Мы входим в один из флигелей, и из-за столов встают человек семнадцать учеников. Самых настоящих, обыкновенных учеников, аккуратно подстриженных, чисто одетых.
— Продолжайте, продолжайте, — машет рукой Володя, и мы на носках, стараясь не шуметь, проходим в угол, отгороженный шкафами. По пути я успеваю заметить черную доску, прикрепленную к стене, и старую, потрепанную географическую карту. На учительском месте сидит старый, лет за шестьдесят человек и натренированным голосом кадрового педагога очень внятно и раздельно говорит:
— Наша Родина — Союз Советских Социалистических Республик — самое большое государство на земном шаре с площадью в 22,4 миллиона квадратных километров. Эта площадь занимает 1/6 часть всей обитаемой суши.
— Это же здорово, ребята! Самая настоящая школа. Это в Бухенвальде-то. Под самым носом у эсэсовцев, — шепотом восторгаюсь я за шкафом штубы. — Да как же это вам удалось?
— Да вот, пока удается, — отвечает Володя.
— А ты что, разве Николая Кюнга не знаешь? Уж если он возьмется, то у него не сорвется, — шепчет Яков. — После случая с Андрейкой он всех перебаламутил, всех поднял на ноги и вот, видишь сам, добился своего.
— Сейчас с питанием почти полностью наладилось, — рассказывает Володя. — Ревир попридерживает подачу списков на умерших и за счет этого подбрасывает нам баланду и хлеб, а больше норвежские студенты помогают. Стефан Лукашов регулярно от них посылки таскает.
Я знал, что в Бухенвальд брошена большая партия норвежских студентов, отказавшихся служить в немецкой армии, и что народ Норвегии, восхищенный их мужеством, слал им многочисленные посылки с продуктами. Значит, и в них Николай сумел расшевелить сочувствие к маленьким узникам.
— Одежонкой, особенно теплыми вещами, Костя Руденко из эффектенкамеры[37] здорово помогает. Правда, перешивать приходится, но в портновской тоже свои ребята.
— Ну, а с учебой как же устраиваетесь? Ведь ни учебников, ни тетрадей, ничего нет?

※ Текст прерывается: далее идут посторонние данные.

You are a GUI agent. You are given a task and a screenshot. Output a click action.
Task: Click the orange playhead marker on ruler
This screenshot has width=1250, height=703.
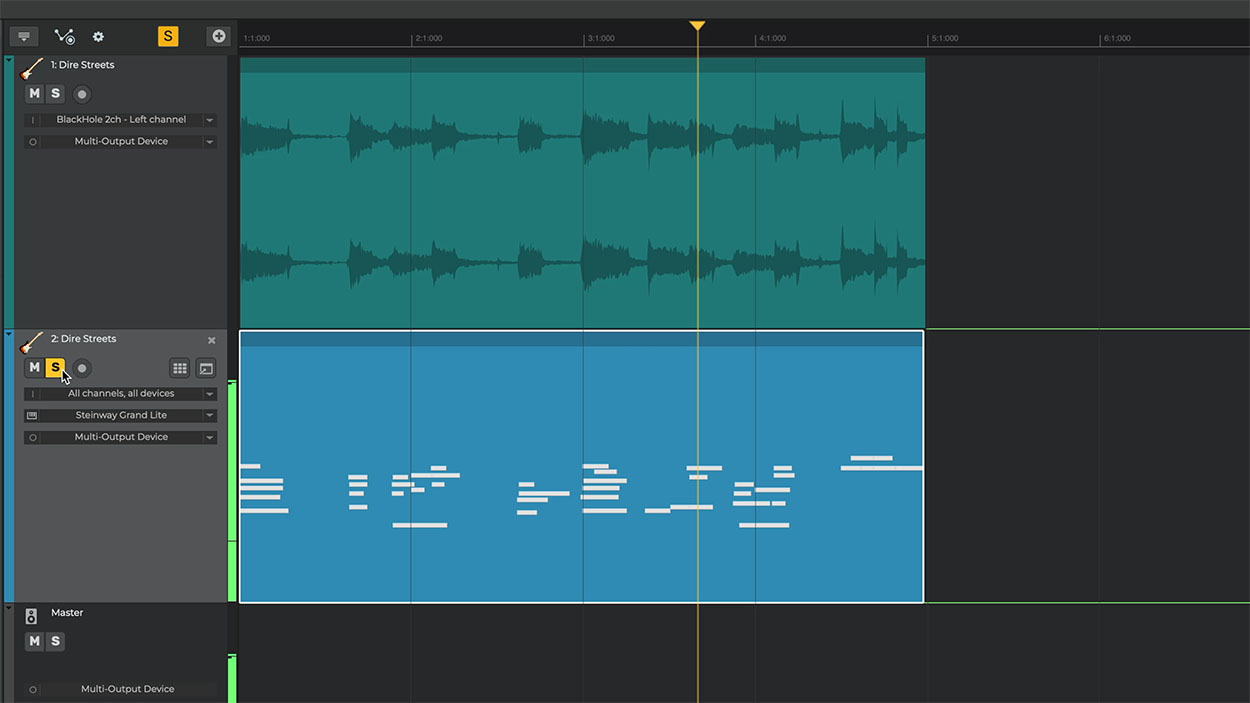[x=697, y=26]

— Устраиваемся понемножку. Бумагу и карандаши тот же Костя на своем складе разыскал, а учебники в голове у Никодима Васильевича, — смеется Яков.
— Это Николай его раскопал. Ценнейший человек для нас. Никодим Васильевич Федосенко всю жизнь, более сорока лет, работал педагогом. Память — феноменальная. Сначала, конечно, установили, кто что знает, разбили на группы, разработали учебные планы и вот занимаемся. И Кюнг тоже преподает, ведь он тоже педагог, историк. Которые работают, те вечерами занимаются, а эти, младшие, живут по строгому распорядку. Сразу же после утренней поверки — физзарядка, потом уборка помещения, туалет, завтрак, потом пять уроков, дополнительный завтрак. Вечером беседы, самодеятельность или вот Яша в своем репертуаре.
— Замучили пацаны окаянные, — смеется Яков. — Каждый раз подавай все новое. Готовиться приходится на старости лет, а то освищут.
— Ну, ты на них не наговаривай, Яков Семенович, тебя-то они любят.
— Ну вот, любя и освищут. Это меня-то, артиста с таким стажем.
Перед самой поверкой возвращался я с восьмого блока в приподнятом настроении. Радовало то, что, несмотря ни на что, дети изолированы от тлетворного влияния фашистской системы морального растления, радовало, что даже здесь, в Бухенвальде, на пороге смерти люди моей страны сумели проявить высший гуманизм, чтобы сохранить стране души ее будущих граждан.